Предмет гуманитарного знания – не отдельные факты, а их континуум, включающий в себя интерпретатора

Указание на произвольность назначений «порций» гуманитарного знания выглядит достаточно убедительным. Что, например, следует считать фактами истории: войны, экономику или искусство? Что будет фактами войн: человеческие потери, планы полководцев, героизм, экономические ресурсы или, может быть, выживание и лишения? Что будет фактами стихотворения: чувства и мотивы, стопы и цезуры или ассоциации и реминисценции? Понятно, что арифметическое суммирование разных ракурсов приведет лишь к эклектике, а любая иерархия будет отражать не столько реальность, сколько принципиальную для исследователя расстановку приоритетов и исторические, культурные и прочие обстоятельства написания работы. Очевидно, что в сравнении с естественными науками гуманитарное знание значительно больше состоит из выборов, из конструирования и акцентирования, и возможность сделать эти выборы как различные – принципиальна. С релятивистской точки зрения, предмет гуманитарного знания не позволяет выделять факты как отдельные порции опыта, изолированные друг от друга и тем более от субъекта, который ими интересуется. Скорее, уместно говорить о том, что исследователь всегда имеет дело с неким целым, с, условно говоря, потоком13, а еще точнее – с определенной частью этого потока, на которую он в данный момент смотрит, и в которой выделяет и конституирует определенные порции.
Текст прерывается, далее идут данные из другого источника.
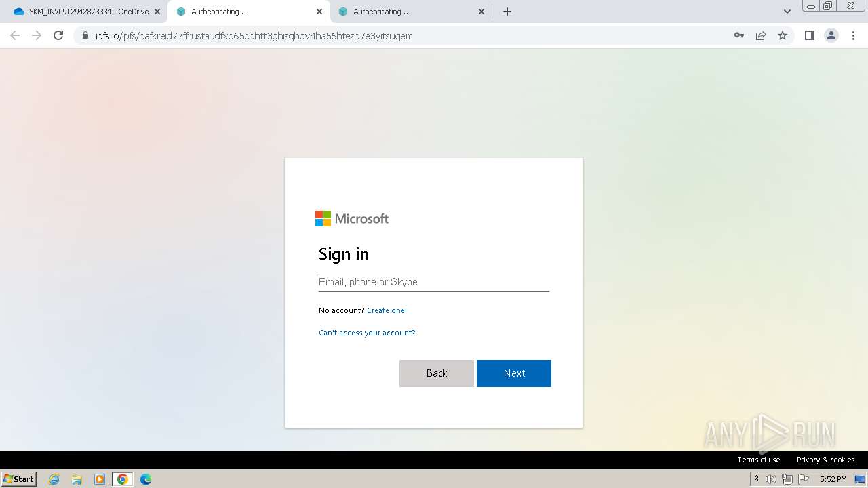
Task: Open the 'Can't access your account?' link
Action: tap(367, 333)
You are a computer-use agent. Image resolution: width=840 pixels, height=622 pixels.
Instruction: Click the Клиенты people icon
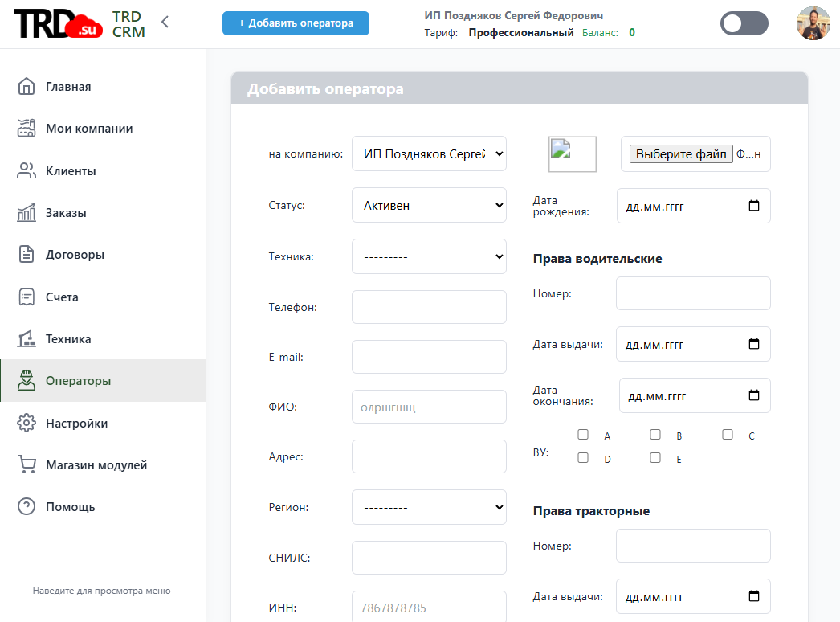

Критика прерывности метода в истории гуманитарной гносеологии

Релятивистское отношение к методу и знанию устроено схожим образом. Всячески проблематизируется непредвзятость и беспредпосылочность исследовательского аппарата. Эти характеристики отражают надежду на возможность оперировать какими-то инструментами и результатами познания, которые могут быть якобы независимыми от исследователя, его человеческого опыта, его культурного бэкграунда и, в конечном счете, от всего богатства контекстов, в которое включены этот исследователь и его методология. Не имея возможности воспроизводить всю историю этой критики в гуманитарной гносеологии, я всего лишь напомню основные ее этапы. На принципиальную неотменимость субъективной составляющей познания, на то, что исследовательское внимание не только искажает «объект», но и конституирует его, впервые систематически обращает внимание неокантианство. Таким образом происходит поворот от констатации гносеологического несовершенства (в познании любого предмета больше от познающего и от контекста, к которому он принадлежит, чем от самого предмета) к разработке того, каким образом осуществляется исследование в этих условиях, раз уж именно в них приходится действовать.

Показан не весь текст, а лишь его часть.